Il y eut ensuite la concurrence de la télévision au début des années 70. celle-ci, très conservatrice et contrôlée, se rendit compte que pour attirer les spectateurs, il fallait "coller" a ce qui était au cinéma. Quant la RAI met en chantier La Porta sul Buio, c'est pour doubler le cinéma populaire sur son propre terrain. Et en 1972, celui-ci va riposter en proposant plus de violence, plus de sexe jusqu'à plus soif, jusqu'à la vague trashoïde des quasi-pornos à partir de 1977 (Giallo a Venezia e autres Sorella di Ursula).
Le contexte politique joua énormément son rôle dans le côté "soupape de sécurité" du public en proie aux enlèvements et autres assassinats sauvages. les années de Plomb ont largement influencé le cinoche populaire des années 70, voire la collection de polizzioteschi ultra-droitiers... tant que le bon droit était respecté, il n'y avait pas matière à dire grand chose de la part de l'Eglise et de la censure locale. C'est aussi en ce sens que le cinéma italien populaire était à grande majorité terriblement conservateur dans les thèmes traités. Par exemple voir celui de l'avortement dans ...Solange? qui conduit bien évidemment à la folie. On parle du sujet car il est d'actualité en 1972, mais on ne lui donne pas un écho positif... tout en mélangeant les thèmes habituels de sexe, drogue, jeunesse dépravée, haute-bourgeoisie aux valeurs morales décadentes, etc... très peu de films auront un contexte social à contre-courant. ce sera l'oeuvre de mavericks comme Fulci, par exemple,
Et il ne faut pas oublier aussi que ces oeuvres s'adressaient quasi-exclusivement à un public masculin, pour qui sexe et violence au cinéma, ça vend inévitablement bien. Les records d'entrées en 1973, ce n'est pas Dino Risi, Mario Monicelli ou encore Federico Fellini : c'est Giovanna Coscialunga de Sergio Martino avec Edwige Fenech... la sexy-comédie ou traiter des sujets brulants par un biais populaire. Autrefois le peplum, ici, la comédie "sexy", car c'est l'air de la libéralisation sexuelle qui bat son plein... Voir l'Italie de manière binaire n'est pas la bonne solution pour décortiquer son cinéma populaire. Ce n'est pas que Don Camillo et Peppone, mais bien une nation et des créateurs tiraillés entre multiples influences. Et des "auteurs" qui utilisaient, par exemple, le mode du documentaire afin de montrer les violences les plus extremes et du sexe "ethnologique" sous couvert de "respectabilité", tout en faisant passer des idées colonialistes les plus primaures : les mondo ont trouvé leur voie avec Mondo Cane pour aller vers la fin de 70's dans ses excroissances les plus démesurées, qui n'étaient plus documentaires au finish. je viens de voir Addio Ultimo Uomo récemment....euh

. Juste pour l'anecdote : j'ai vu Paprika de pépé Brass en salles à Rome en février 1991 : une salle complete et masculine. Juste avant, je suis allé voir Miliardi de Carlo Vanzina, avec pratiquement que des femmes dans la salle. CQFD.

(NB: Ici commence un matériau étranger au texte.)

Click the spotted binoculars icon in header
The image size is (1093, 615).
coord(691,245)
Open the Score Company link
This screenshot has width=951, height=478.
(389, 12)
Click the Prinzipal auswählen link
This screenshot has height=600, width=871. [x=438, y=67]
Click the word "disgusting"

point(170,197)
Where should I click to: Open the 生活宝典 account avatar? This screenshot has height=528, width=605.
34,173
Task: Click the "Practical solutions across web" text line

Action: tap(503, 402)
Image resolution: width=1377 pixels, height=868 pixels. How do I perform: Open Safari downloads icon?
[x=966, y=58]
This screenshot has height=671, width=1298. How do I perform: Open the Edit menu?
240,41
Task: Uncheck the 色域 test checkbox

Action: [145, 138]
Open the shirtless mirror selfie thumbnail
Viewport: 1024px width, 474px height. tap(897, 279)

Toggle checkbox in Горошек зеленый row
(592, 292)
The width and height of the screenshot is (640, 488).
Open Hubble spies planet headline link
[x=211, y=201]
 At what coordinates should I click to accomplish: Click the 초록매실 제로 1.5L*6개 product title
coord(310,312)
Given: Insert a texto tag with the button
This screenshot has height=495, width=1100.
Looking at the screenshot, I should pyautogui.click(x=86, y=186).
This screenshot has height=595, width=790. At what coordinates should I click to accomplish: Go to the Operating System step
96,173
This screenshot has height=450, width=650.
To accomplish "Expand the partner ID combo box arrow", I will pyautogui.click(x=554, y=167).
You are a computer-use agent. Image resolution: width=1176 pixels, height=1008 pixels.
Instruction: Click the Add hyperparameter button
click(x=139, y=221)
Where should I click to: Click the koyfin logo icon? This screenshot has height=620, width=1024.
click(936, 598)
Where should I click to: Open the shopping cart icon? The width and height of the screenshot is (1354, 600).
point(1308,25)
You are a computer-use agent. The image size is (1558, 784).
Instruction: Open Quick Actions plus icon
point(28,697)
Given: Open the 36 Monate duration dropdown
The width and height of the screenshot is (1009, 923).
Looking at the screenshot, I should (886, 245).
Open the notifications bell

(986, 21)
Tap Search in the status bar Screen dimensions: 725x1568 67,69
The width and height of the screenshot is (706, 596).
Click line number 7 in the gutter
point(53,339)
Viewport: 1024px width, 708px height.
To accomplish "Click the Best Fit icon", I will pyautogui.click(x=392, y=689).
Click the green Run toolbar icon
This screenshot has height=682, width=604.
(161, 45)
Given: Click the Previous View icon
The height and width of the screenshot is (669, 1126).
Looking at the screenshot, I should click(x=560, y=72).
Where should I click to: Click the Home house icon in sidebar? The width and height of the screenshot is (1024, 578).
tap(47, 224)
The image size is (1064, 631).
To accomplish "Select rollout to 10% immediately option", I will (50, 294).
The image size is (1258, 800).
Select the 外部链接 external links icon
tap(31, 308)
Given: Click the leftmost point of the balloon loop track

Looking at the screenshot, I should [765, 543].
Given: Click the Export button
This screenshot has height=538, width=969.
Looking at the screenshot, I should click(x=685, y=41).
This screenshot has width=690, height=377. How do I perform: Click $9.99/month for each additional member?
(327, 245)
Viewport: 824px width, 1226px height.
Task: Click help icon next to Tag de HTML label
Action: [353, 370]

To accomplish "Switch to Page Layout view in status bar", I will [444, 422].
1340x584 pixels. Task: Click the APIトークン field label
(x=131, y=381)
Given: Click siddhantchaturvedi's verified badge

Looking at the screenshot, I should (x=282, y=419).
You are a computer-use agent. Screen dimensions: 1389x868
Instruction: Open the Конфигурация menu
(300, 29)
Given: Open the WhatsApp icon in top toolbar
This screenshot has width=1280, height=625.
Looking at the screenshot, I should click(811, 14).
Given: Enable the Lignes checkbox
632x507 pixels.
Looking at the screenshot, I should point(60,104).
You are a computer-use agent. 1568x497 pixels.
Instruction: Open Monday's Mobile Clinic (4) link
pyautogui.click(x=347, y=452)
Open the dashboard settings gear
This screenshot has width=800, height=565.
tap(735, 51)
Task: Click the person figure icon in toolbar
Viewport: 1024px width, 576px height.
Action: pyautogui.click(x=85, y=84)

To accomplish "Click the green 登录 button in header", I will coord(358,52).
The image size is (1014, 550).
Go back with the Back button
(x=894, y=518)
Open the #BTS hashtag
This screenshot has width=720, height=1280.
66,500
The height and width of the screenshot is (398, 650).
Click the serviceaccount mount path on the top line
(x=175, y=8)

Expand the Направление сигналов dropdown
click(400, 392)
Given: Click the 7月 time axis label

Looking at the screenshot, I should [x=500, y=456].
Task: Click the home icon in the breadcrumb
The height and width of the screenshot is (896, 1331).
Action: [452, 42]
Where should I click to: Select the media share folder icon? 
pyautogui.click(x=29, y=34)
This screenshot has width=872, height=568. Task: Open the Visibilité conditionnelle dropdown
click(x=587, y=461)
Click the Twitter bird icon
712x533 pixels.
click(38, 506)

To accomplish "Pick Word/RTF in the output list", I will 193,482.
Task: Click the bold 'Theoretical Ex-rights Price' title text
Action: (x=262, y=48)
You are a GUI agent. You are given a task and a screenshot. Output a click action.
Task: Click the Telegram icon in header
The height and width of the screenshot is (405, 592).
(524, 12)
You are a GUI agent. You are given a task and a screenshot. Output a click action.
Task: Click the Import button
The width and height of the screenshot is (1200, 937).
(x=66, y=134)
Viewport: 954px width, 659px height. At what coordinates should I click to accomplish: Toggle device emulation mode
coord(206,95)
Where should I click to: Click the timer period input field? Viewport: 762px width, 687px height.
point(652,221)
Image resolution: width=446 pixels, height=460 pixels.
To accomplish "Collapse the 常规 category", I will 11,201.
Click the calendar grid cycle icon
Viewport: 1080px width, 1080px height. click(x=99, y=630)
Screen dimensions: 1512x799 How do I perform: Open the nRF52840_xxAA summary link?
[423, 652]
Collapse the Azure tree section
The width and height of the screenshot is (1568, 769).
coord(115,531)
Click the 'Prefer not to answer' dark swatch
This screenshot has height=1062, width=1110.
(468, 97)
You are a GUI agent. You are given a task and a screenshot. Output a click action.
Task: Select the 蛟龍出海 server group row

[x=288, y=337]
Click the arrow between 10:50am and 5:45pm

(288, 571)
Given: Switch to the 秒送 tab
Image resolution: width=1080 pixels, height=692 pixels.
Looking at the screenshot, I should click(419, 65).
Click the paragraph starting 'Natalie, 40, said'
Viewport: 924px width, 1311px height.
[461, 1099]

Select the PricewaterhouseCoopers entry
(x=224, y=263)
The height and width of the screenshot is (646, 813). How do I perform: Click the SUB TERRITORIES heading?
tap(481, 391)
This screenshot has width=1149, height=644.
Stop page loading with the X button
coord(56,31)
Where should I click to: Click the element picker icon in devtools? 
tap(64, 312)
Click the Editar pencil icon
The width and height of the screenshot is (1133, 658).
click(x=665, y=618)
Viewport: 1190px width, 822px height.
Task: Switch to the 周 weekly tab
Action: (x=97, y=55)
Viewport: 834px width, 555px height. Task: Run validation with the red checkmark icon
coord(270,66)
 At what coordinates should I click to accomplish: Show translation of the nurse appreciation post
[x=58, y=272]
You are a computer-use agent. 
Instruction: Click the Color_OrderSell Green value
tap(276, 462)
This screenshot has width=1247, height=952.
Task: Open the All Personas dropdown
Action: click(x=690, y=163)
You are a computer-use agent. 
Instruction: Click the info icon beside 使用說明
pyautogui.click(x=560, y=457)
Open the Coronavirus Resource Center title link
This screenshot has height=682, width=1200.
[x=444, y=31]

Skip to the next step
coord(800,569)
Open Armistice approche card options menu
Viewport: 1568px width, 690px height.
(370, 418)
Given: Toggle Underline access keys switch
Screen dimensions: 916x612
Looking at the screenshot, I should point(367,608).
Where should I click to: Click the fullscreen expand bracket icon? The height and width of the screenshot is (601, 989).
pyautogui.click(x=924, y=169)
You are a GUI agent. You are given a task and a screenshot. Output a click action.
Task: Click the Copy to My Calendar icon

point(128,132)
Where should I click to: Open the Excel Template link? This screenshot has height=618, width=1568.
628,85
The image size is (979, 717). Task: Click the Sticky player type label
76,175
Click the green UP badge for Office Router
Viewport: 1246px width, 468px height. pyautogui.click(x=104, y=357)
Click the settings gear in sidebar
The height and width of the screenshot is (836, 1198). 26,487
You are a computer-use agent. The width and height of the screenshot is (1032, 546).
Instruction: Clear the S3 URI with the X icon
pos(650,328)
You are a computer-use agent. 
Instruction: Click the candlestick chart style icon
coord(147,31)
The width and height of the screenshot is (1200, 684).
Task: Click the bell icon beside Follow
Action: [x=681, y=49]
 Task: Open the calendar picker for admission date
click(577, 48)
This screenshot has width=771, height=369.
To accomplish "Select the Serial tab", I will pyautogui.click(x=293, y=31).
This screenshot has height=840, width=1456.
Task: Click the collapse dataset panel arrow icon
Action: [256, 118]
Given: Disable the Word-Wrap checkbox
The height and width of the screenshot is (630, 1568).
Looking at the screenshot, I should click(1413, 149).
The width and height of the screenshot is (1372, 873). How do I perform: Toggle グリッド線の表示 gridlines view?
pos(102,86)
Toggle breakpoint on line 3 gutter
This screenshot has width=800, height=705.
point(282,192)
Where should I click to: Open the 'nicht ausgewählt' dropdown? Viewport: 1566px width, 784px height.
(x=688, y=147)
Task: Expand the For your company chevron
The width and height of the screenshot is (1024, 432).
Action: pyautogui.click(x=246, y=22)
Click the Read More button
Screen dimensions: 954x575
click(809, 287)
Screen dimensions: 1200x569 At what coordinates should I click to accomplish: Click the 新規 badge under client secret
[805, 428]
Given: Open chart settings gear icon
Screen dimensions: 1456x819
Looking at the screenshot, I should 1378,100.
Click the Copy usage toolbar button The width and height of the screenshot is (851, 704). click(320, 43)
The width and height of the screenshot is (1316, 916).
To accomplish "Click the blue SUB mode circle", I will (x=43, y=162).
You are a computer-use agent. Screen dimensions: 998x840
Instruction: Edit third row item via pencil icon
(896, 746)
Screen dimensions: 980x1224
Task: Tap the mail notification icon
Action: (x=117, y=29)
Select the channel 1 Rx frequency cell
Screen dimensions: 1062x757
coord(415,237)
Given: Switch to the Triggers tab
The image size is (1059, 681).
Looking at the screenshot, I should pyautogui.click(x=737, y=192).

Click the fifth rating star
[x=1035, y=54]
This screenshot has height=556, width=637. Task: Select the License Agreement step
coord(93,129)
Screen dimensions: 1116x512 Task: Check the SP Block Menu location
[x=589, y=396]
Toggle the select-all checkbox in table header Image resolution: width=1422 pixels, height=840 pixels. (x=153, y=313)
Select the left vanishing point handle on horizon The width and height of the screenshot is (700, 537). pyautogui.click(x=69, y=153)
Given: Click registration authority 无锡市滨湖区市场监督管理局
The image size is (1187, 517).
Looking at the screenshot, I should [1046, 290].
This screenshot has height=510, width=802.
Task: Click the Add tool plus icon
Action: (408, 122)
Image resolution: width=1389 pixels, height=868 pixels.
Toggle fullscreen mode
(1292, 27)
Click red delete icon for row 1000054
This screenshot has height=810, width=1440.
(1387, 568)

Les années 70 ont été un terrain d'expérimentation où en fait, il y avait relativement peu de censure sur le thèmes des idées. La représentation graphique, ce fut autre chose. Mais la notion des barrières à repousser (voir l'explosion du gore rital en 1978 jusque 1985, en gros) fut toujours la plus forte. dans des conditions de tournage le plus souvent pauvrissimes, tout était bon pour attirer le chaland : voir les nazisploitations qui pillèrent, entre autres, Salon Kitty ou certains Cavallone, incohérents et ridicules, de la vraie exploitation à des fins nébuleuses. sans parler d'oeuvrettes pédophiles assez limites... mais les années 70 faisaient oeuvre d'une certaine liberté de penser qui est toute autre aujourd'hui, avec le recul nécessaire. C'est fout ce que le cinéma popu italien a donné comme illuminés qui se croyaient des artistes en filmant de la merde
Il y aussi des raisons visuelles : l'influence du baroque italien, qui suivit un thème cyclique similaire avec son apparition au 16e siècle, en réaction au classicisme du 15e - on peut opposer Caravaggio et Michelangelo pour l'occasion. Da manière picturale, les cinéastes italiens,tous genres confondus, ont recours à une représentation de l'image plus extreme, là aussi, afin de se différencier du reste. Mario Bava vient en tête, mais les westerns de Sergio Corbucci (Django, entre autres), Dario Argento, aussi et Umberto Lenzi à l'exagération coutumière jusqu'à un Fulci maître de la démesure, grand poète du macabre.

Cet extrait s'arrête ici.